Guest post by Kandace Palmer

The Heritage Foundation hosted a panel about free speech on college campuses this week, featuring Lindsey Burke, Director of the Center for Education Policy and Will Skillman Fellow in Education at The Heritage Foundation, Congressman Phil Roe, Mary Clare Amselem, Policy Analyst at The Heritage Foundation, Stanley Kurtz, Senior Fellow at the Ethics and Public Policy Center, and Tim Sandefur, Vice President for Litigation at the Goldwater Institute. They shared their knowledge about the need for colleges nationwide to encourage and allow intellectual diversity.

In the words of Kurtz, “Far too many students are now convinced they have a right to shout down and silence those with whom they disagree and that they won’t be punished for doing so.” Condemning another person by restricting them from speaking and debating is a violation of one of our nation’s fundamental principles.

Sandefur explained that we need disruption in the classroom to be prevented.
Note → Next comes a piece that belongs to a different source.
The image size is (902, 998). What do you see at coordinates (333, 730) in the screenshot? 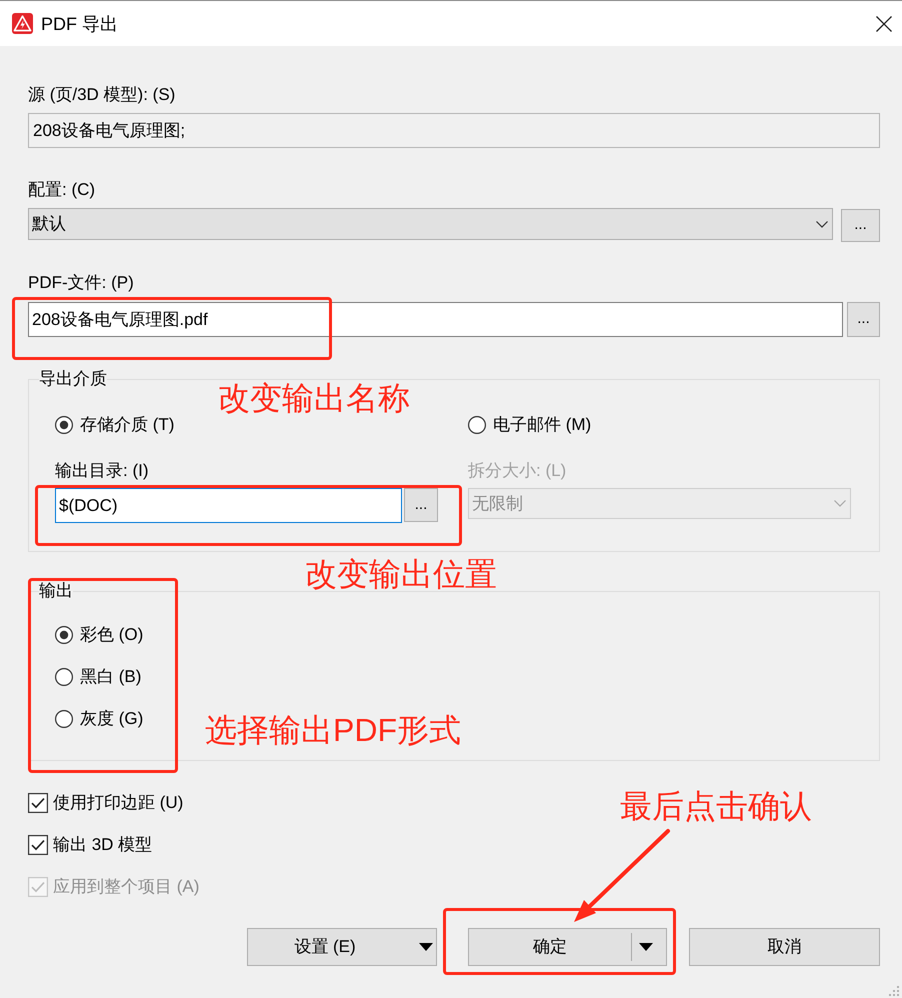
I see `annotation-text: 选择输出PDF形式` at bounding box center [333, 730].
However, it is not right to completely silence, ignore, or insult a single view in its entirety. The culture of college learning is meant to be a learning ground of different ideas. If we want our sons and daughters to truly learn, we must allow them to experience difference.

Mary Clare Amselem forwarded the need for competition between schools, or ideas within schools. In the current system, many campuses consist of a large majority of liberal professors who promote liberal ideologies. Because of this tendency and bias, conservative ideas are put into a box and told to confine themselves to Free Speech Zones. The process of shutting out separate ideas and labeling or degrading others is an intellectually lazy practice. It produces feelings of disdain for others and their ideas and it allows the student to remain slothfully within their own convictions, never asking them to look outside of themselves and change.

Of all the classes I have taken during my undergraduate experience, the ones I enjoy and learn from the most are those that are intellectually challenging. The ones that suggest to me new ideas that I had never considered before, even ideas that I did not and still do not particularly like. One such course was anthropology, taught by a professor with a sure conviction to take students out of their comfort zones and teach them to recognize that another person’s perspective is valid, whether or not they agree with it.

Classes like these teach me new material and give me a reason to see beyond my own experiences and even my own limitations. Much less comes out of classes which present to me only ideas that I already know or already agree with.

As Congressman Roe said, “Free speech is the oxygen of democracy.” It fuels are society because it encourages tolerance, friendship, and understanding. None of which require changing one’s own views. Sandefur said that “we owe it to future generations to leave America as free as we found it or freer.” We ought to leave it to others to quarrel about opposing perspectives and different points of view. Perhaps there is more similarity than difference in what we all seek, and every student deserves a chance to share how they see the world.